25/06/2026 09:04 - Internacionales
Il Venezuela attraversa una giornata di lutto ed emergenza dopo aver subito il terremoto più potente registrato in oltre un secolo. Due scosse di magnitudo 7.2 e 7.5 hanno colpito la costa centrale del paese mercoledì 24 giugno 2026, con epicentro vicino a San Felipe, stato Yaracuy, a circa 200 km da Caracas (la capitale venezuelana). I terremoti si sono verificati con appena 39 secondi di differenza alle 18:04 ora locale (22:04 GMT), seguiti da circa 30 repliche.
La presidentessa ad interim Delcy Rodríguez ha comunicato giovedì 25 giugno un bilancio provvisorio di 164 morti e 971 feriti, cifre che potrebbero aumentare mentre continuano le operazioni di ricerca e soccorso.
Il fenomeno registrato in Venezuela è noto come doppio sisma (o 'doblete sísmico' in spagnolo), un evento geologico raro in cui due terremoti di magnitudo simile avvengono in un intervallo molto breve di tempo e nella stessa zona geografica. Questo amplifica i danni perché le strutture già indebolite dalla prima scossa non hanno tempo di recuperare prima del secondo impatto.
Il Servizio Geologico degli Stati Uniti (USGS) ha precisato che la scossa più forte (7.5) è stata causata da uno slittamento superficiale lungo una faglia vicino al confine tra le placche tettoniche del Caraibi e del Sud America. La profondità superficiale, stimata tra 10 e 21 km, ha contribuito all'intensità dei danni.
A Caracas, capitale di circa 3 milioni di abitanti, sono crollati edifici in zone residenziali come Los Palos Grandes e Altamira, quartieri benestanti situati a est della città. Video diffusi sui social mostrano il momento esatto in cui una struttura crolla a Naguanagua, stato Carabobo (una città industriale a circa 150 km da Caracas), mentre una voce grida 'Che non ci sia nessuno sotto!'. Lo Stadio Universitario ha dovuto sospendere una partita di baseball quando è iniziato il movimento tellurico.
L'Allerta tsunami emessa inizialmente per Puerto Rico, Isole Vergini, Aruba, Curaçao e Bonaire è stata cancellata ore dopo. Tuttavia, i servizi di elettricità, gas e internet rimangono interrotti in diverse zone.

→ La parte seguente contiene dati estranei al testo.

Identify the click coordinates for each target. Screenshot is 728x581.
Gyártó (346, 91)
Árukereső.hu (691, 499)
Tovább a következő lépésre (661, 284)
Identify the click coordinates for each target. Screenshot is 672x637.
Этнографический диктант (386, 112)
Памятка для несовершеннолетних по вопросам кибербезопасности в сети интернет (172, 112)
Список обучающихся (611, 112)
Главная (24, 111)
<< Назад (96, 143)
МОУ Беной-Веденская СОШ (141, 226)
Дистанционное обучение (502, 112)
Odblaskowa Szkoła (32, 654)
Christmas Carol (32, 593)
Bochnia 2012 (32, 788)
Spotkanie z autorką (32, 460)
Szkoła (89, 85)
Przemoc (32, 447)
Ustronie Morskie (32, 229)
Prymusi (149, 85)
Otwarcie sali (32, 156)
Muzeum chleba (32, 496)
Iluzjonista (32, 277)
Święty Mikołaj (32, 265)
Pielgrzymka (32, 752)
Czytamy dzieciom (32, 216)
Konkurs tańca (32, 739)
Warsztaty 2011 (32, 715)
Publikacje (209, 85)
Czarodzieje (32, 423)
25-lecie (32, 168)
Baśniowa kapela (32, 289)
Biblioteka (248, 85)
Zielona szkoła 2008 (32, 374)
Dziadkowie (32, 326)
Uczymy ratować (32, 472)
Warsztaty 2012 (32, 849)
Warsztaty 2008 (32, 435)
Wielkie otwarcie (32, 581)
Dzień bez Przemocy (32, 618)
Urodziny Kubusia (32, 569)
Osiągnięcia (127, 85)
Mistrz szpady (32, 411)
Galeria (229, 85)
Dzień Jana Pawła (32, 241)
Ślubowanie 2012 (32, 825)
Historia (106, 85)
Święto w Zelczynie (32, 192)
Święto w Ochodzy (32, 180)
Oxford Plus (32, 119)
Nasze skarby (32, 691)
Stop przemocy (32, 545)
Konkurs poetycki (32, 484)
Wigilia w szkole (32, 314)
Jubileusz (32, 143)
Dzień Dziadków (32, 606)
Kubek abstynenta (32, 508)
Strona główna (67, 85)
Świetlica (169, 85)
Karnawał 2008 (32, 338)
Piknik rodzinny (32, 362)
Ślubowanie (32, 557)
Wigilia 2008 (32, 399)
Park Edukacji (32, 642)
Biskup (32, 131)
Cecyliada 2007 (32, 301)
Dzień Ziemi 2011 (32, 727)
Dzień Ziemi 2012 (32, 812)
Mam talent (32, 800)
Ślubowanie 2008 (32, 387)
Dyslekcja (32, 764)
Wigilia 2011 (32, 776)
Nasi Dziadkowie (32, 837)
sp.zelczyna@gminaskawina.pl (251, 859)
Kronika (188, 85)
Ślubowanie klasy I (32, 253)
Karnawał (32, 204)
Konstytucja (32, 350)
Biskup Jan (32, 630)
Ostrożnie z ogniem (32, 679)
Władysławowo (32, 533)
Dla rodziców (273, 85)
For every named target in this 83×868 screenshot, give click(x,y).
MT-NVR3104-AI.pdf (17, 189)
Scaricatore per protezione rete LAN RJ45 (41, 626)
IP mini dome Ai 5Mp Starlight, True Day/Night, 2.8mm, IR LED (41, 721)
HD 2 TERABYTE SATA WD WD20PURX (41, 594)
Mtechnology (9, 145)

Il governo degli Stati Uniti, attraverso il Segretario di Stato Marco Rubio, ha annunciato una risposta 'importante, rapida ed efficace' con aiuti umanitari e supporto logistico del Dipartimento della Guerra. Le Nazioni Unite si sono mobilitate: l'Ufficio di Coordinamento degli Affari Umanitari dispiegherà squadre di ricerca e soccorso urbano da tutta la comunità internazionale.
Dall'Argentina, il Ministro degli Esteri Pablo Quirno ha informato di essere in comunicazione con il governo venezuelano e che, per il momento, non ci sono cittadini argentini tra le vittime.
L'ex presidente Nicolás Maduro, detenuto negli Stati Uniti dal 3 gennaio 2026, ha inviato un messaggio dal carcere chiedendo 'massima unione, massima solidarietà e massima azione'.
Il calciatore argentino Lucas Trejo, difensore del Club Sport Marítimo de La Guaira (una squadra della prima divisione venezuelana), cerca disperatamente sua moglie e i suoi due figli, che si trovavano a Playa Grande (una località balneare sulla costa caraibica), una delle zone più colpite. L'edificio dove vivevano è crollato e non è ancora riuscito a comunicare con loro.